The workflow consists of five main steps:

  1. Convert Data to LeRobot Format - Transform your raw data into the standardized LeRobot format
  2. Create Robot Type Config - Define how your robot’s data modalities are structured
  3. Create Data Mix - Register your dataset in the mixture registry
  4. Create Training Config - Configure the training parameters
  5. Run Training - Launch the training script

StarVLA uses the LeRobot dataset format for VLA training. You need to convert your robotics data to this format first.

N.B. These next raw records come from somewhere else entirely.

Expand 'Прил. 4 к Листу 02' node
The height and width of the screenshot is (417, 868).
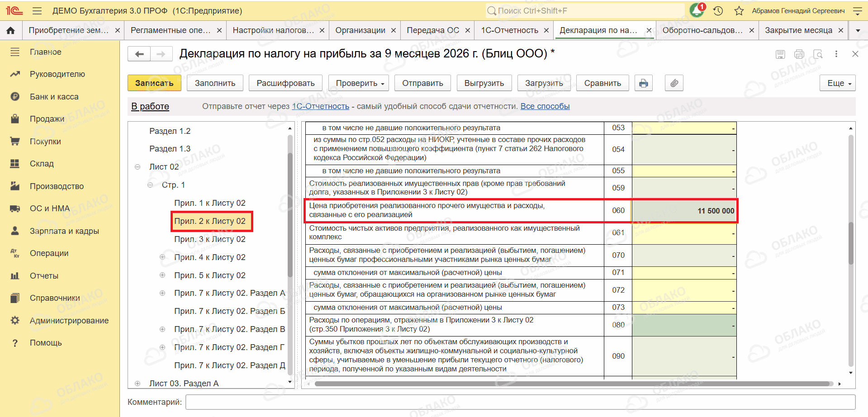[x=162, y=257]
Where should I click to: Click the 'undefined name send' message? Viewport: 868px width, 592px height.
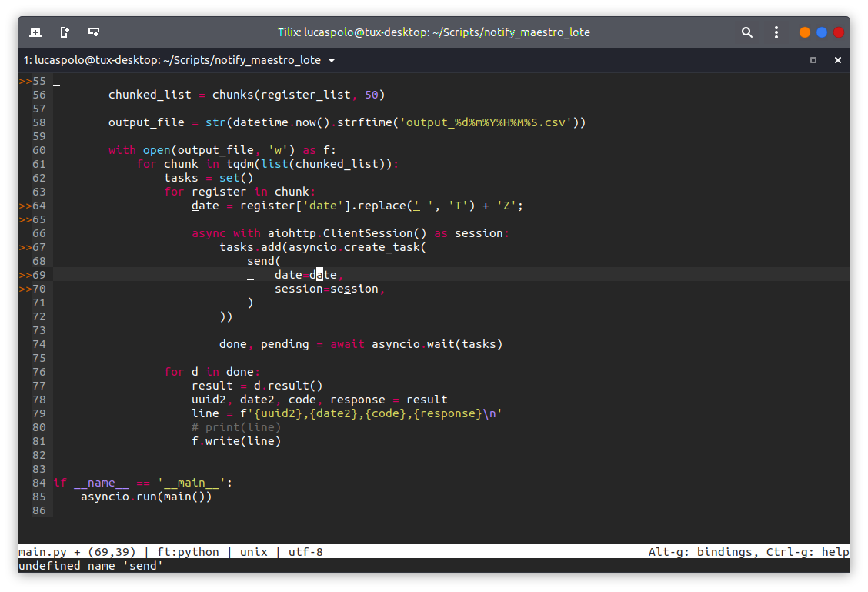(91, 566)
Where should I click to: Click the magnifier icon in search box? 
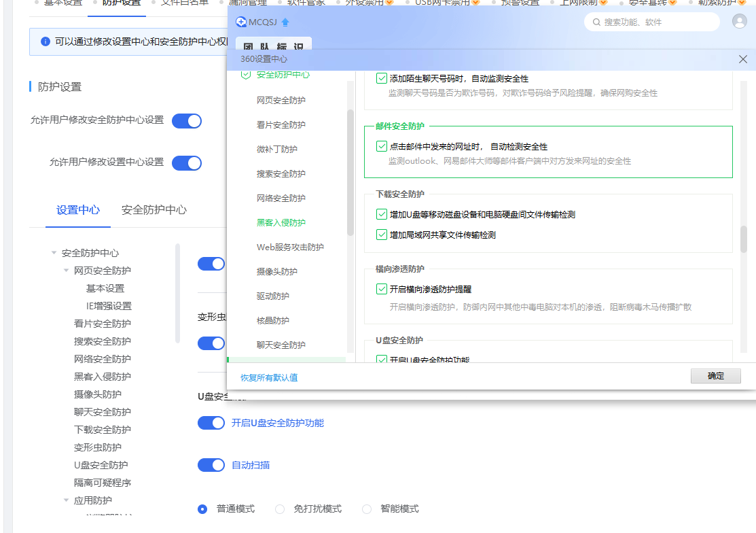[x=596, y=22]
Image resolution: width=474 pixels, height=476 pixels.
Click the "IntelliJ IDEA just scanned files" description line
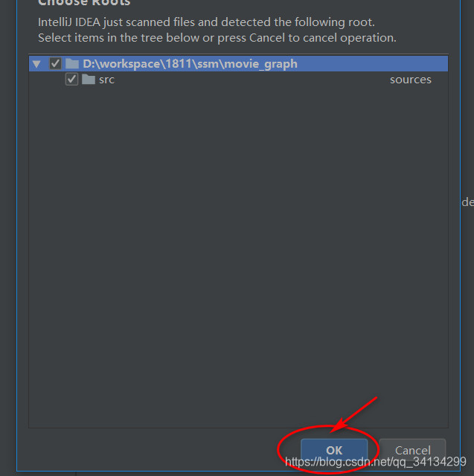pyautogui.click(x=206, y=22)
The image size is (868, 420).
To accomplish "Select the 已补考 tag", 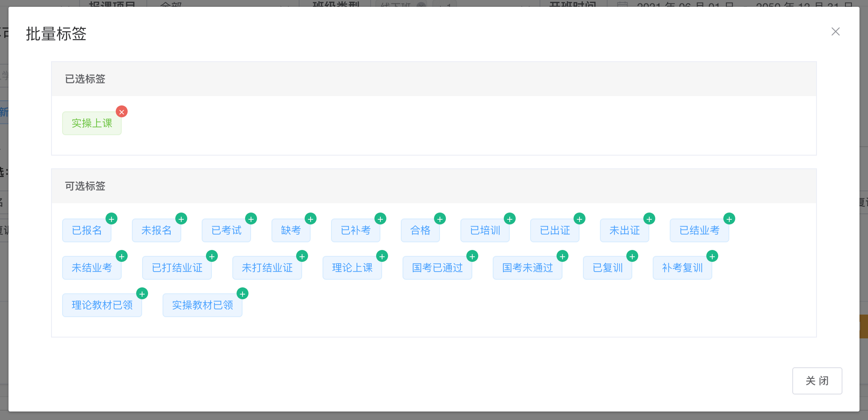I will tap(355, 230).
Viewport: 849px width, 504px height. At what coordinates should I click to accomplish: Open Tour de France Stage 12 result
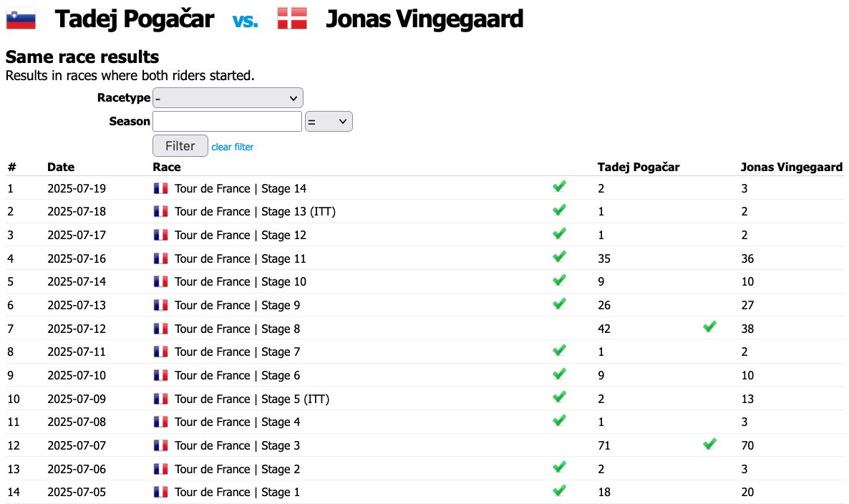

A LeRobot dataset requires the following features:

  • observation.state: Robot state (joint positions, end-effector pose, etc.)
  • action: Robot actions (joint commands, delta positions, etc.)
  • observation.images.*: Camera images (stored as video)
  • language_instruction or task: Task description text
from lerobot.common.datasets.lerobot_dataset import LeRobotDataset
import numpy as np
# Define your dataset features
FEATURES = {
"observation.state": {
"dtype": "float32",
"shape": (7,), # e.g., 6 joints + 1 gripper
"names": ["state"],
},
"action": {
"dtype": "float32",
"shape": (7,),
"names": ["action"],
},
"observation.images.image": {
"dtype": "video",
"shape": (480, 640, 3), # height, width, channels
"names": ["height", "width", "channels"],
},
"language_instruction": {
"dtype": "string",
"shape": (1,),
"names": ["instruction"],
},
}
# Create dataset
dataset = LeRobotDataset.create(
repo_id="my_robot_dataset",
fps=15,
robot_type="my_robot",
features=FEATURES,
)
# Add frames from your data
# Assume your raw data is organized by episode (one complete demonstration),
# each containing multiple frames.
# e.g.: episodes = [load_hdf5("demo_0.hdf5"), load_hdf5("demo_1.hdf5"), ...]
for episode in your_episodes:
for frame in episode:
dataset.add_frame({
"observation.state": np.array(frame["state"], dtype=np.float32),
"action": np.array(frame["action"], dtype=np.float32),
"observation.images.image": frame["image"],
"language_instruction": frame["instruction"],
# `task` is a required field used internally by LeRobot for grouping
# episodes by task; its content is usually the same as language_instruction
"task": frame["instruction"],
})
dataset.save_episode()
# Finalize the dataset
dataset.finalize()

After conversion, your dataset should have this structure:

your_dataset_name/
├── meta/
│ ├── info.json
│ ├── episodes.jsonl
│ ├── stats.json
│ └── tasks.json
├── data/
│ └── chunk-000/
│ └── episode_000000.parquet
└── videos/
└── chunk-000/
└── observation.images.image/
└── episode_000000.mp4

Create a modality.json file in your training directory to define the mapping between LeRobot keys and StarVLA keys. Think of it as a “translation table” — it translates the raw column names in your dataset into StarVLA’s unified internal names, so different datasets can be processed by the same code simply by providing their own modality.json:

{
"state": {
"arm_joint": {"start": 0, "end": 6},
"gripper_joint": {"start": 6, "end": 7}
},
"action": {
"arm_joint": {"start": 0, "end": 6},
"gripper_joint": {"start": 6, "end": 7}
},
"video": {
"camera_1": {"original_key": "observation.images.camera_1"},
"camera_2": {"original_key": "observation.images.camera_2"}
},
"annotation": {
"human.action.task_description": {"original_key": "language_instruction"}
}
}

StarVLA provides modality.json files for all built-in benchmarks. You can find them in each benchmark’s example directory (e.g., examples/LIBERO/train_files/modality.json, examples/SimplerEnv/train_files/modality.json).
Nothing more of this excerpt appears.